-------- Data for the task --------
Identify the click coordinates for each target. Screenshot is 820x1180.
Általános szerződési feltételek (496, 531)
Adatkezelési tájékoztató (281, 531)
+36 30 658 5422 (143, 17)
--------
-------- Data for the task --------
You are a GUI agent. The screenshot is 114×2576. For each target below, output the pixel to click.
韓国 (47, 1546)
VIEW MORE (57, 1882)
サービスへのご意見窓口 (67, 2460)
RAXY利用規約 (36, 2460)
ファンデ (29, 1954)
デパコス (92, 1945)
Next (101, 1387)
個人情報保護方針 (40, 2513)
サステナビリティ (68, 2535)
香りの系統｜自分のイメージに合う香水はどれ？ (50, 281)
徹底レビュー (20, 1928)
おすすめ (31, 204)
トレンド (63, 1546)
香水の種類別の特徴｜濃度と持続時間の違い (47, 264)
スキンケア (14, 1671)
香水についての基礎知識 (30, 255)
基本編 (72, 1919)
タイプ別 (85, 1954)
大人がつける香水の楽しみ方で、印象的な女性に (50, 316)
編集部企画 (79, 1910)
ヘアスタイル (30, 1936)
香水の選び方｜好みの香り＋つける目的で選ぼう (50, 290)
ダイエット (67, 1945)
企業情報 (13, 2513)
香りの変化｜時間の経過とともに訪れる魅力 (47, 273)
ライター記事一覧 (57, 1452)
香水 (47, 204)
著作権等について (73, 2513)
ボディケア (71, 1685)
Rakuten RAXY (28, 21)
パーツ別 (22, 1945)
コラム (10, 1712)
--------
-------- Data for the task --------
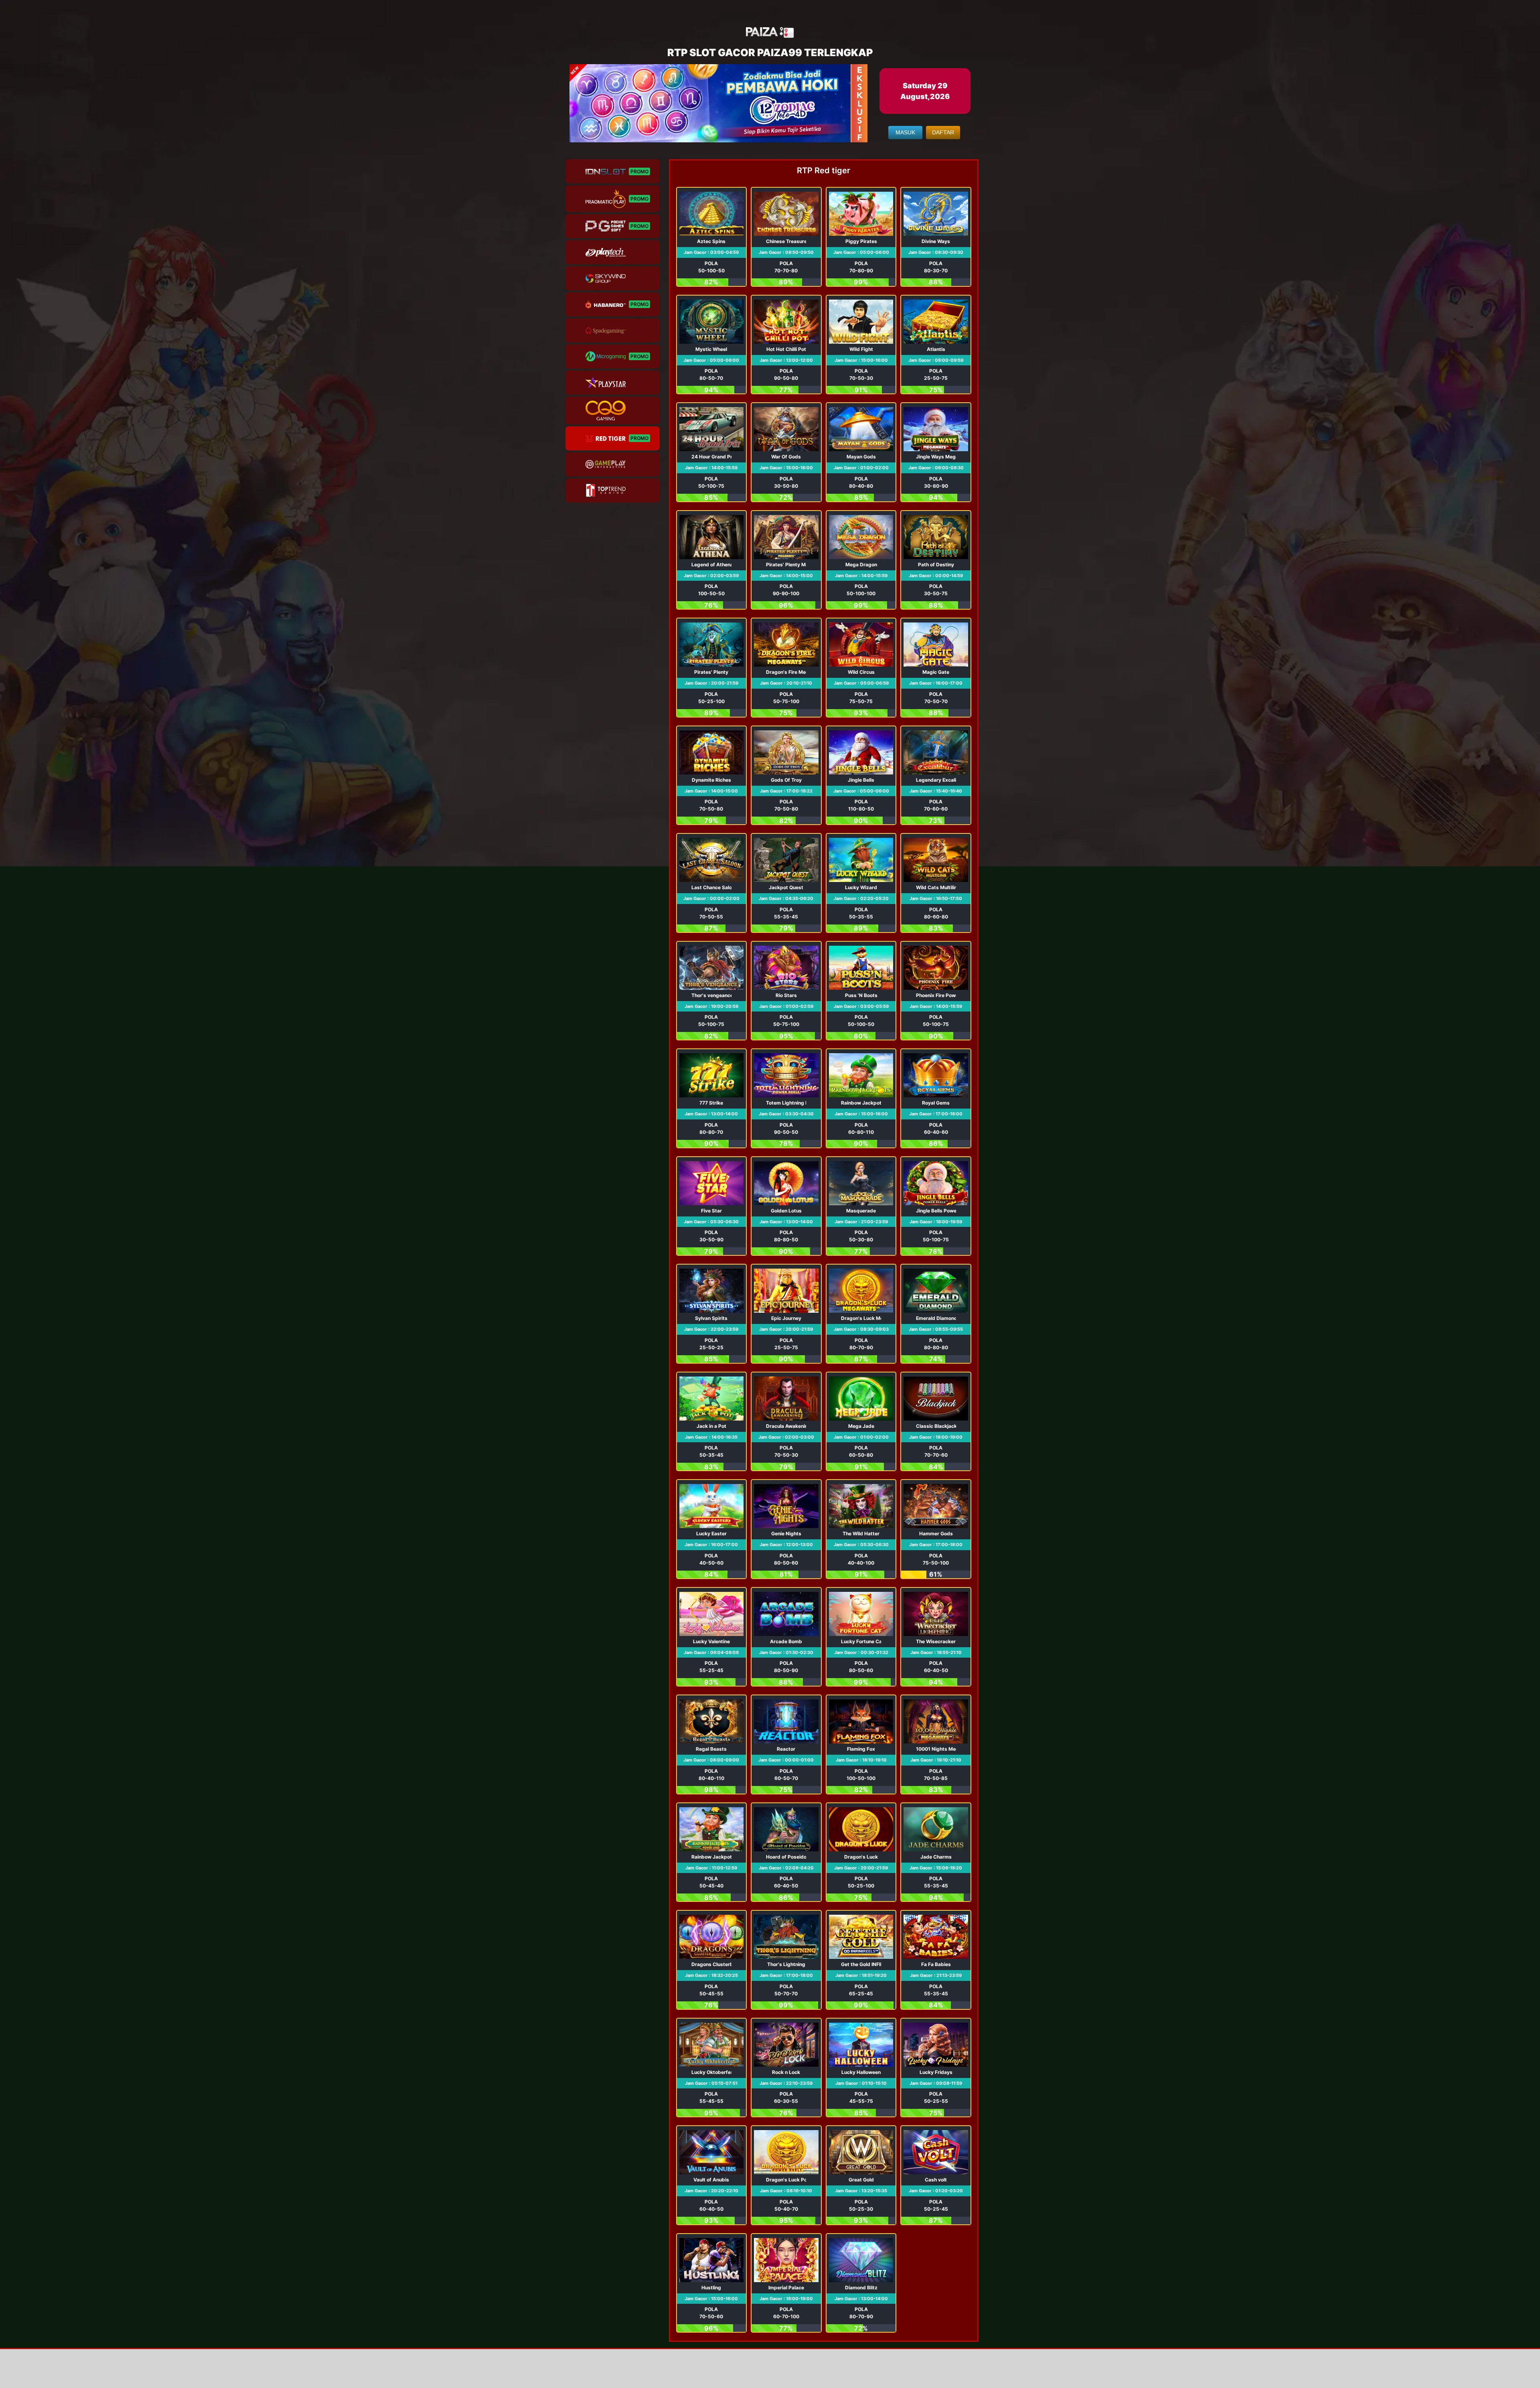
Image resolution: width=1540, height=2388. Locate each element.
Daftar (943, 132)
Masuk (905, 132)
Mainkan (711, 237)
--------
Activity — Nothing but a number is expected here: the number of lines above that hold the word "each".

Exercise response — 3